Students’ Responses to Teachers’ Comments
Spadiel and Stiggins’s study (1990) revealed how students misread and reacted to teachers’ comments (pp. 85-87).
“Needs to be more concise”
- Confusing. I need to know what the teacher means specifically.
- This is an obvious comment.
- I’m not Einstein. I can’t get everything right.
- I thought you wanted details and support.
- Define “concise.”
- Vague, vague.
“Be more specific”
- I tried and it didn’t pay off.
- It’s going to be too long then.
- I try, but I don’t know every fact.
- You be more specific.
“You haven’t really thought this through”
- That is a mean reply.
- I guess I blew it.
- How do you know what I thought.
“Try harder”
- I did try!
- Maybe I am trying as hard as I can.
- Baloney! You don’t know how hard I tried.

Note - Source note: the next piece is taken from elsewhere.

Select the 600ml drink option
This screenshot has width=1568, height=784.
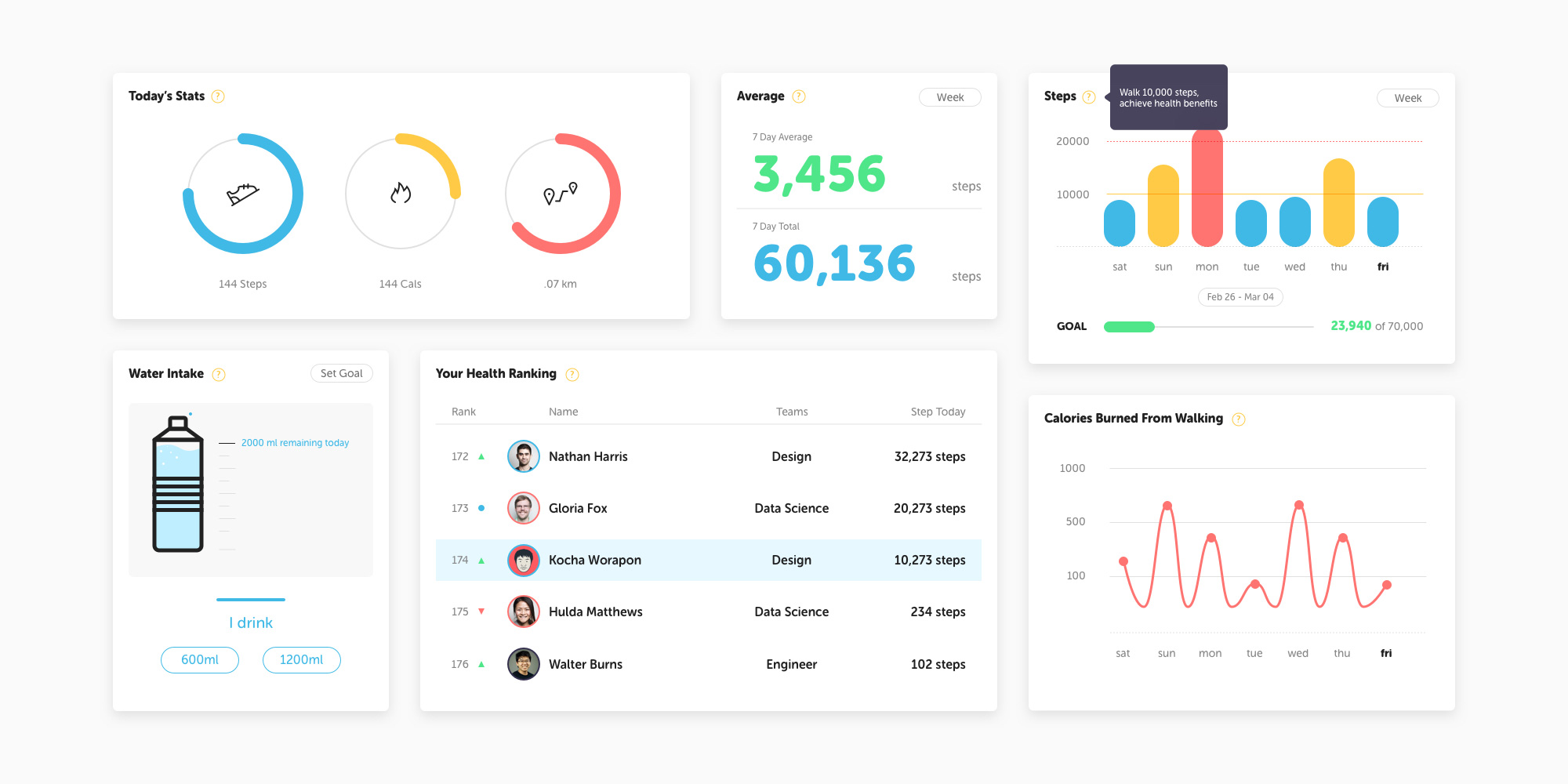[200, 660]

- This kind of comment makes me feel really bad and I’m frustrated!
Source: John C. Bean, Engaging Ideas: The Professor’s Guide to Integrating Writing, Critical Thinking, and Active Learning in the Classroom. San Francisco: Jossey-Bass
Publishers, 1996.
Writing-to-learn activities and strategies differ substantially in means and ends from traditional, formal writing. The following comparison highlights a few of these differences.

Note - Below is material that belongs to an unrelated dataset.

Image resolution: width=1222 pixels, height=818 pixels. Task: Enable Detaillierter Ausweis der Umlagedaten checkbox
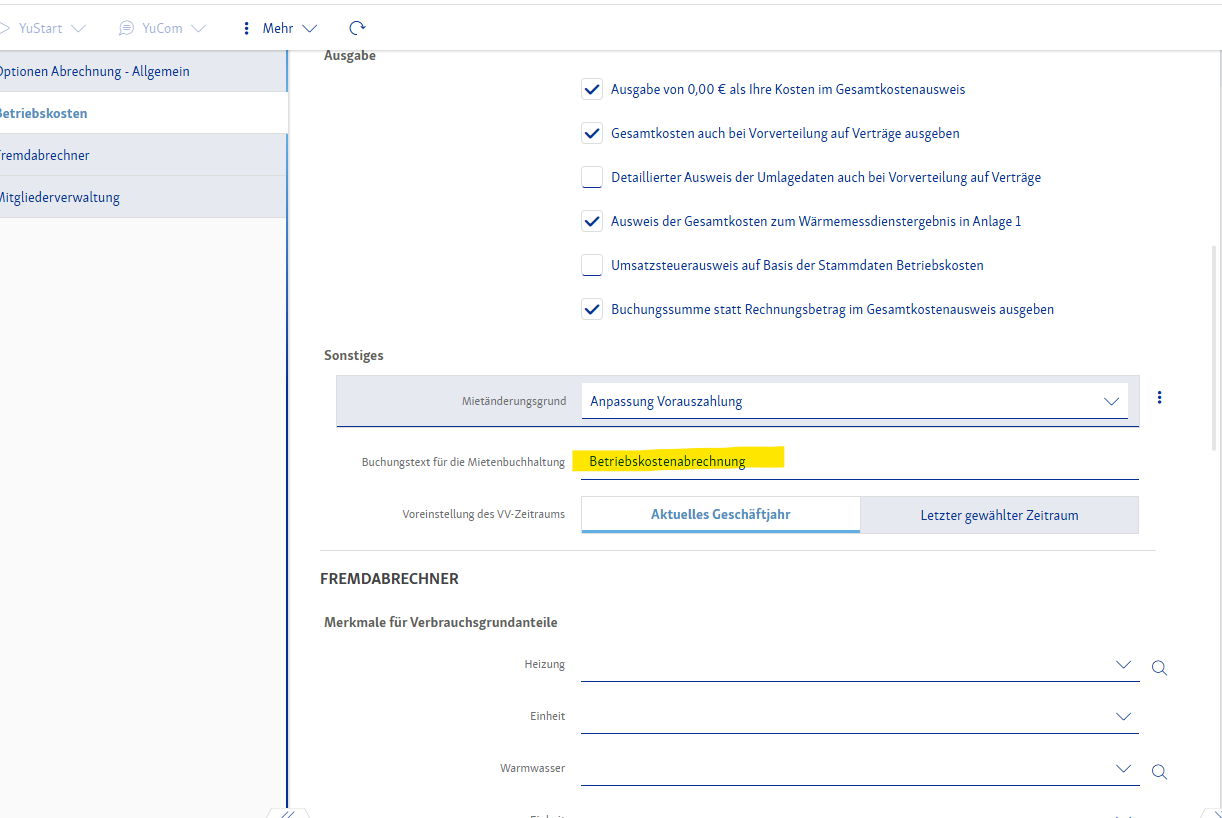pyautogui.click(x=591, y=178)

| Traditional Assignments (Displaying Knowlege) | Writing to Learn (Processing Knowlege) |
| Conveys already “known” concepts or knowledge | Conveys thinking in process or discovery |
| Writing to test (is the student’s thinking right or wrong) | Writing to think (Intellectual engagement is goal; error is a natural part of learning) |
| Asks students to be sure about what they write (what’s your thesis?) | Allows students to voice and explore questions |
| Assigned as homework (often a relatively lengthy paper, report, or exam) | Process More Process (writing=thinking=more thought) |
| Students see writing assignments as penalty situations (writing is a burden and test of knowledge) | Assignments impromptu, often completed in class, may also be homework, often short (less than a page) |
| Graded on A/B/C/D/F basis by teacher (usually means heavy investment of teacher’s and student’s time) | Students see writing as a means or helpful to support thinking about new material |
| Focus on the grades, and what has already been learned, not the current process of learning | Usually ungraded, but credit given or not given based on clear criteria (i.e., less formal grading by teachers, and students focus on learning not grades) |
If writing IS thinking then constructing writing-to-learn activities serves our students’ learning by asking them to push beyond a surface understanding, by asking them to engage in a process of knowledge making, by asking them to think through a variety of perspectives, theories, or ideas, and by taking at least some responsibility for their own learning.